Written task = Retype every line of the material below verbatim, leaving out the pictures.

■ ■ ■ ■ ■ ■ ■

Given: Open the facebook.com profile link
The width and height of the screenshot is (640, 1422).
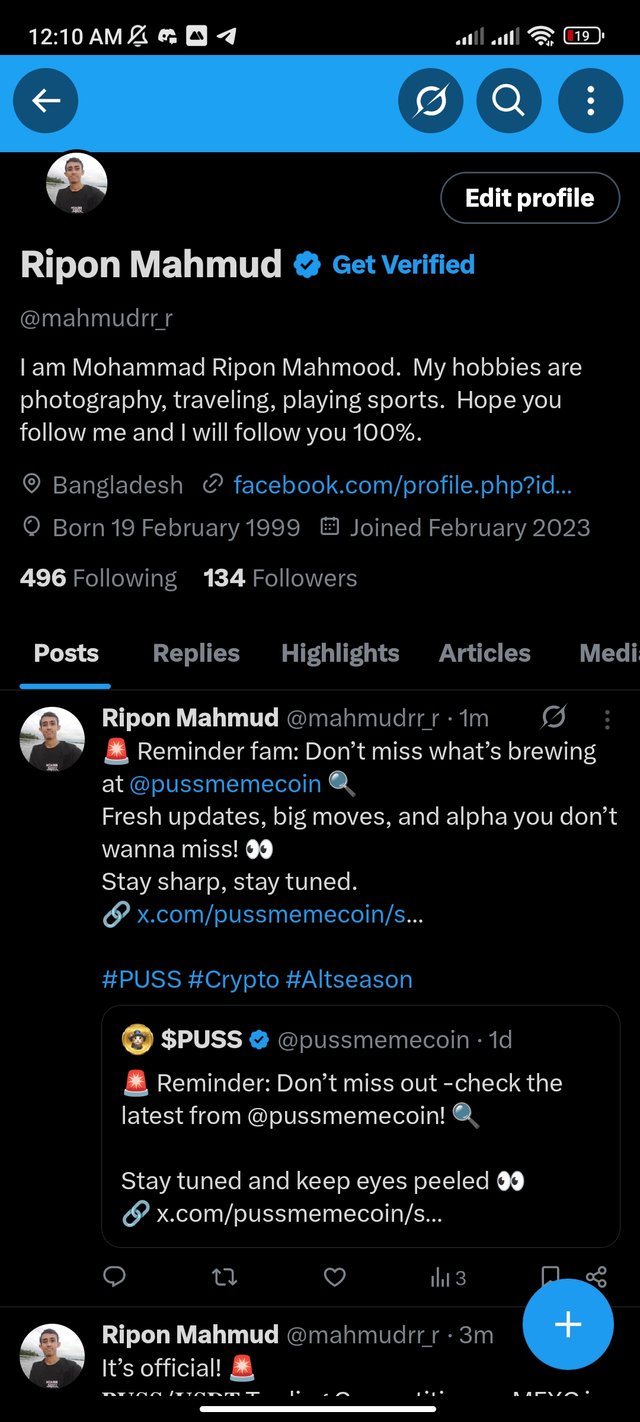Looking at the screenshot, I should 402,486.
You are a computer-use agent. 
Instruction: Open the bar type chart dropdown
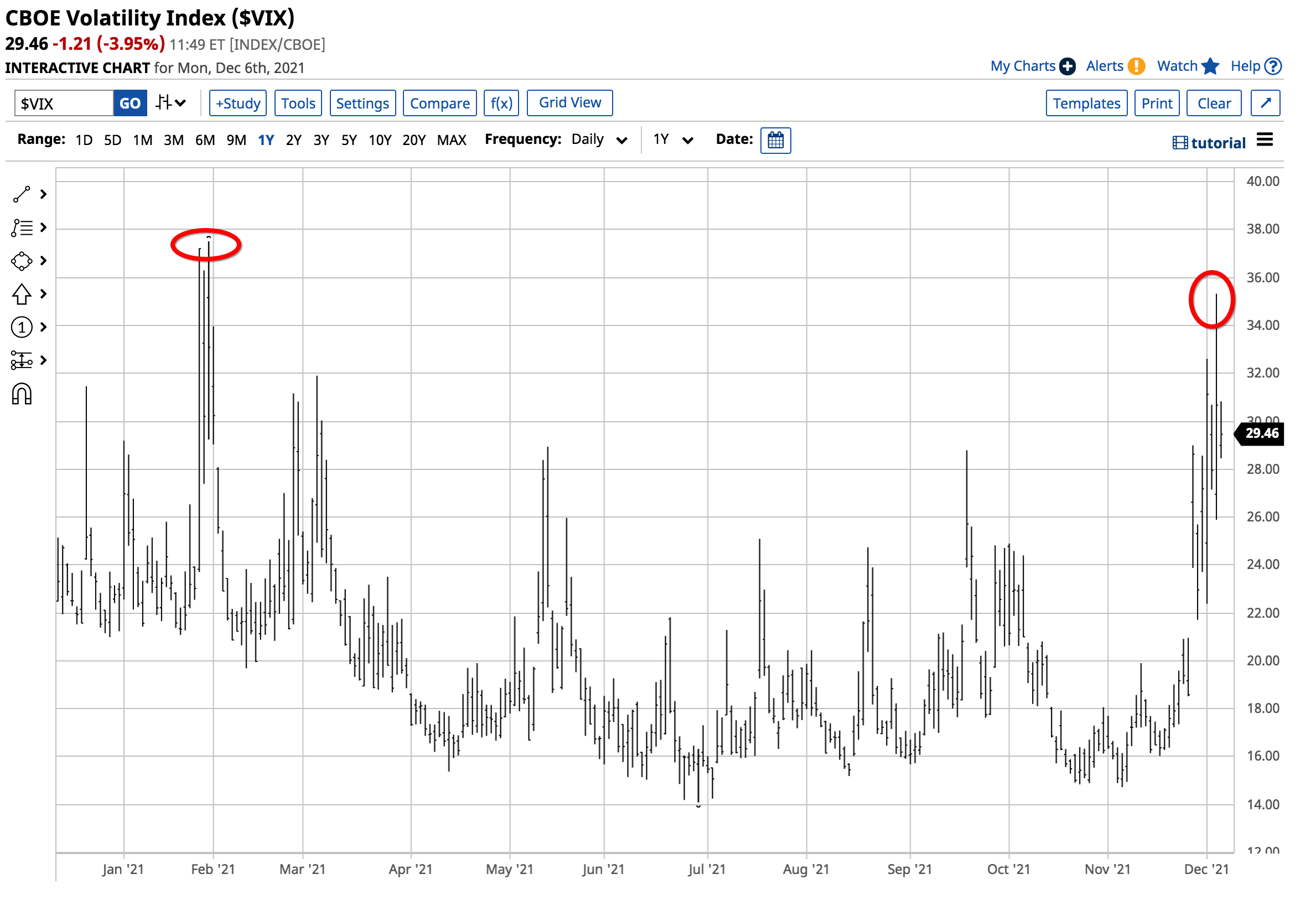click(x=171, y=103)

■ ■ ■ ■ ■ ■ ■

Answer to this task =
Given: Open the facebook.com profile link
The width and height of the screenshot is (640, 1422).
Looking at the screenshot, I should 402,486.
You are a computer-use agent. 
Instruction: Open the bar type chart dropdown
click(x=171, y=103)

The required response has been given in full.